WHAT YOU HAVE TO DO | Quote the entries word for word. Omit the pictures.

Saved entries

-=-=-=-=-

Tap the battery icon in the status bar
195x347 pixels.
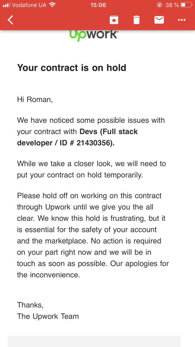click(x=186, y=5)
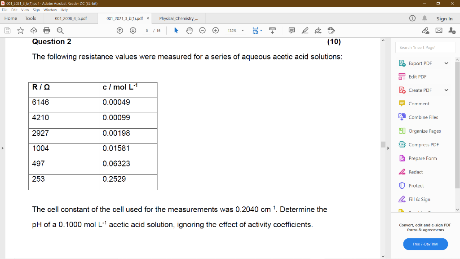This screenshot has height=259, width=460.
Task: Switch to 001_2008_4_b.pdf tab
Action: (x=71, y=18)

-=-=-=-=-

RESPONSE TO THE EXERCISE |
Tap the battery icon in the status bar
195x347 pixels.
click(x=186, y=5)
This screenshot has height=259, width=460.
Task: Switch to 001_2008_4_b.pdf tab
Action: (x=71, y=18)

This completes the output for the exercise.